Les dames du Palais, quoiqu'elles doivent être blasées sur des plaisirs qui leur sont moins nouveaux qu'à M. de Montholon, ne se pressent pas davantage. On attend Mme Colbert, Mlle de Caudaux, qui, dans le grand deuil où l'a jetée la mort de son mari, tué à l'ennemi le 3 janvier 1809, a été des premières à demander à rester de la Maison ; on espère Mme Octave de Ségur, Mme d'Aguesseau, modèle moins parfait d'amour conjugal, à qui la place manque plutôt près de la nouvelle impératrice que le désir de l'occuper ; mais on demeure sans nouvelles de Mme de Turenne qui va bientôt imiter la maréchale Ney ; de Mme Walsh qui a eu d'autant plus de mérite à rester fidèle qu'elle a dû lutter davantage contre son odieux mari ; surtout de celle, qui, à Hortense comme à Joséphine, a le mieux fait sonner son dévouement : Mme de Rémusat. Attachée à l'Impératrice comme elle dit l'être, lui devant tout, ce qu'elle montre et ce qu'elle ne montre pas, que ne vient-elle, en ces tristes jours, lui tenir compagnie ? Sans doute a-t-elle pensé que, Mme de la Rochefoucauld partie, elle seule restant des dames du Consulat — car Mmes de Luçay, de Talhouët et de Lauriston sont entrées dans la nouvelle maison, la place de dame d'honneur de Joséphine lui reviendrait de droit, mais, d'abord, elle représente trop peu ; puis, ses liaisons avec Talleyrand sont suspectes ; enfin elle se mêle de tant de choses et s'ingénie si bien en intrigues qu'elle ne manquerait pas de rendre à quelque moment sa maîtresse gênante. D'ailleurs a-t-elle rien de ce qu'il faut pouf donner bon air à la Maison, elle qui, malgré tout l'argent que l'Empereur lui a donné, n'a pas su même ouvrir et tenir un salon ? Bref, elle a été écartée et il faut bien croire que l'Impératrice elle-même ne désirait pas si fort qu'elle fût nommée. Aux premiers jours, n'est-elle pas tenue de montrer plus de zèle pour ne pas prouver du dépit ? Mais, la pauvre ! ce n'est pas sa faute si elle ne vient pas à Navarre. Elle en meurt d'envie et elle partirait tout de suite après l'Impératrice, si elle avait une dormeuse ; mais, point de dormeuse ! et dès lors, que faire ? Courir treize postes sans dormeuse, cela se peut-il quand on est né Gravier et qu'on s'appelle Rémusat. Aussi écrit-elle simplement à l'Impératrice pour lui demander de ses nouvelles. Une lettre va sans dormeuse[2].
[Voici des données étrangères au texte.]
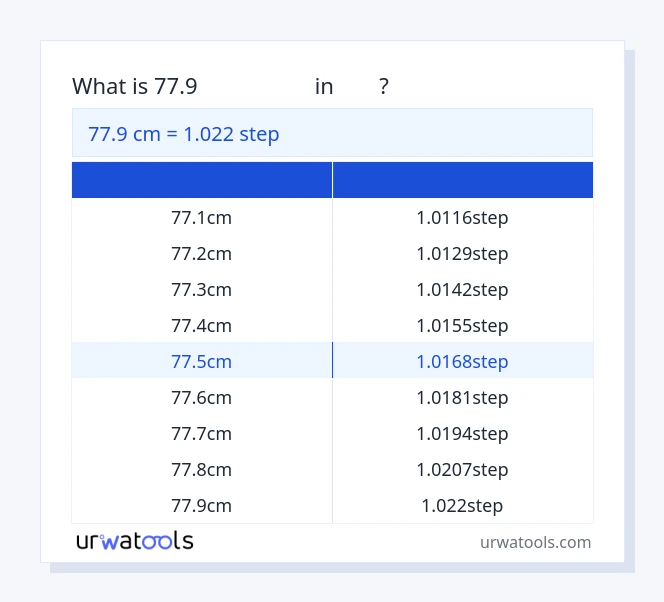Select the 77.6cm cell
Image resolution: width=664 pixels, height=602 pixels.
coord(202,397)
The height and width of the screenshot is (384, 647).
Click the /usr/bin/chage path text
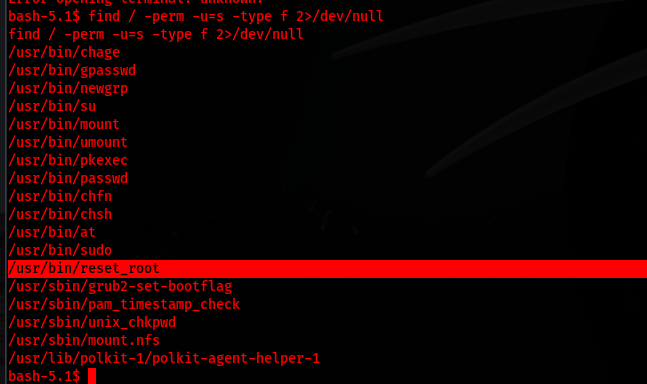click(x=64, y=52)
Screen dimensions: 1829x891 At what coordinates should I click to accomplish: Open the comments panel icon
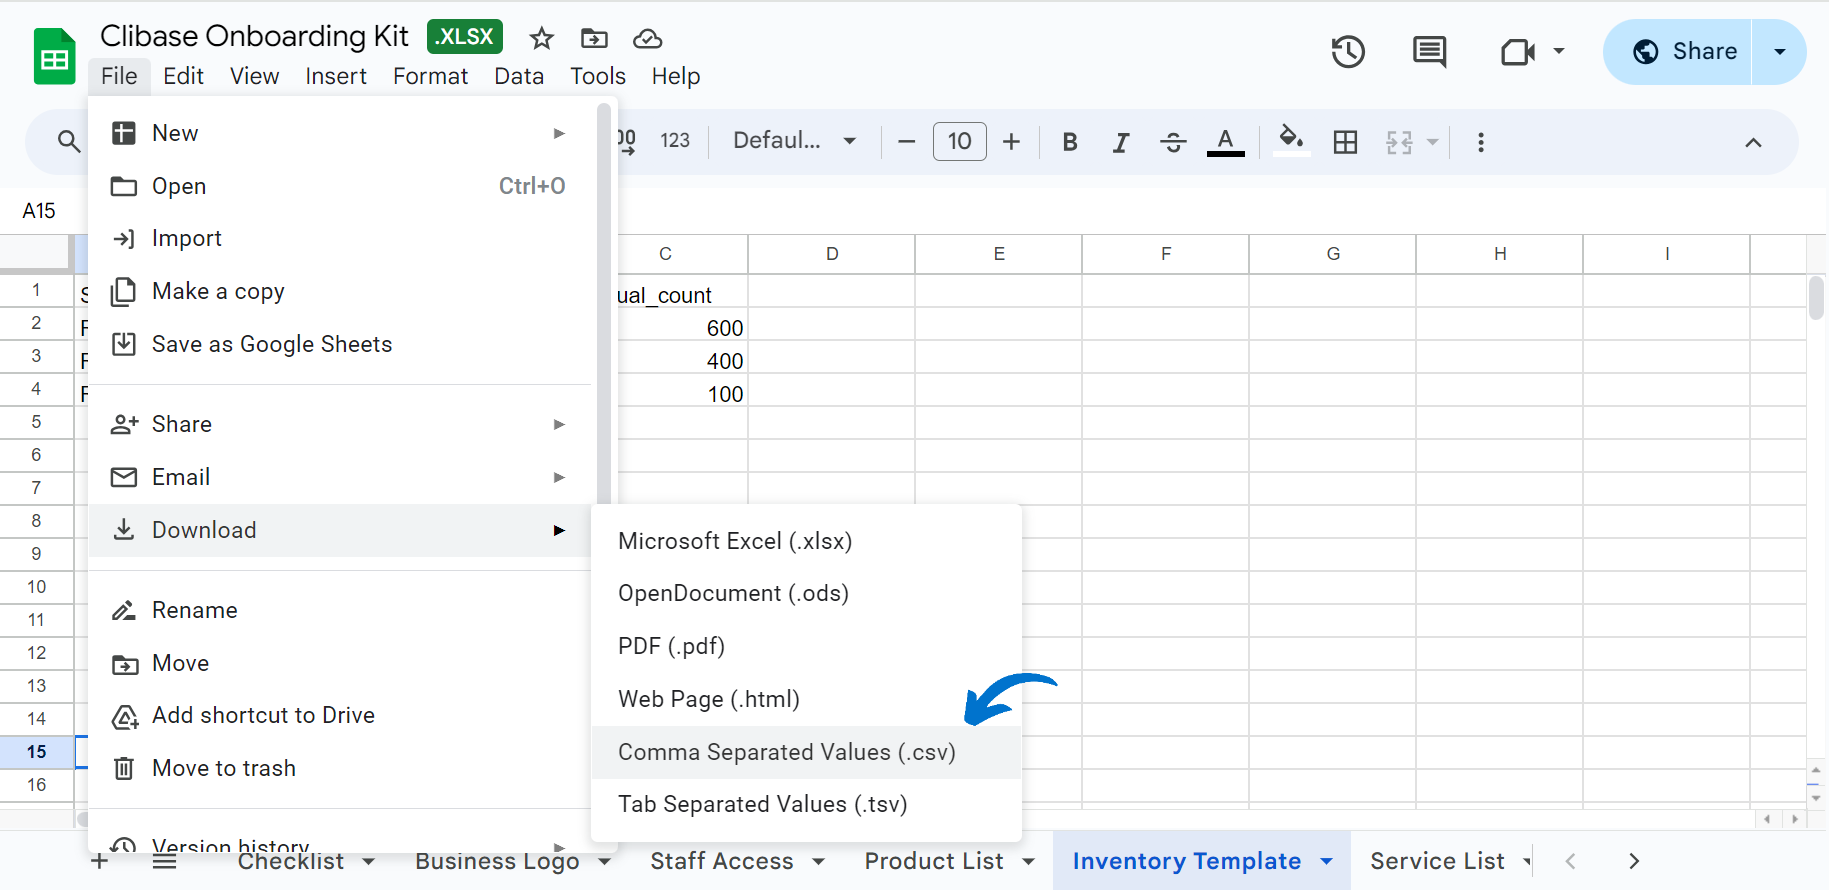coord(1429,52)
De fait, la Maison se trouve, en dames qualifiées pour le service, réduite à la dame d'honneur Mme d'Arberg. Celle-ci, il est vrai, vaut toutes les autres. Lorsque Mme de la Rochefoucauld a manifesté l'intention bien arrêtée de ne plus continuer ses bons offices à la chère cousine, Mme d'Arberg s'est trouvée toute désignée pour lui succéder. Née princesse et princesse allemande, alliée à ce qui est le plus grand en Europe, ayant reçu à la cour de l'Archiduchesse gouvernante des Pays-Bas toutes les traditions de l'étiquette ; entrée dans la Maison dès la veille du Sacre ; depuis lors, constamment habituée avec Joséphine, au point de loger toujours aux Tuileries et de la suivre dans toutes les résidences, traitée par elle plutôt en amie qu'en dame du Palais, connaissant tous les défauts de son jugement et s'efforçant, à toute rencontre, de la mettre en garde contre eux, austère en sa conduite, scrupuleuse en ses avis, juste sans faiblesse, sévère sans brusquerie, égale de caractère, imposante de tenue, irréprochable de mœurs, gardant, avec de beaux traits que relève une noble tournure, un air de grande dame qui n'est point appris, elle présente à l'Empereur cette garantie que, de ses filles, l'aînée a épousé le général comte Klein, sénateur et gouverneur de Trianon, la seconde, le général Mouton, comte de Lobau, et que son fils, propre à toutes les missions d'extrême confiance, chambellan et soldat, en attendant qu'il soit préfet, est à ce moment même employé à Valençay 'près des princes d'Espagne. Toute la famille est donc compromise au point qu'elle ne puisse se détacher et, à défaut des sentiments, l'intérêt garantit le dévouement.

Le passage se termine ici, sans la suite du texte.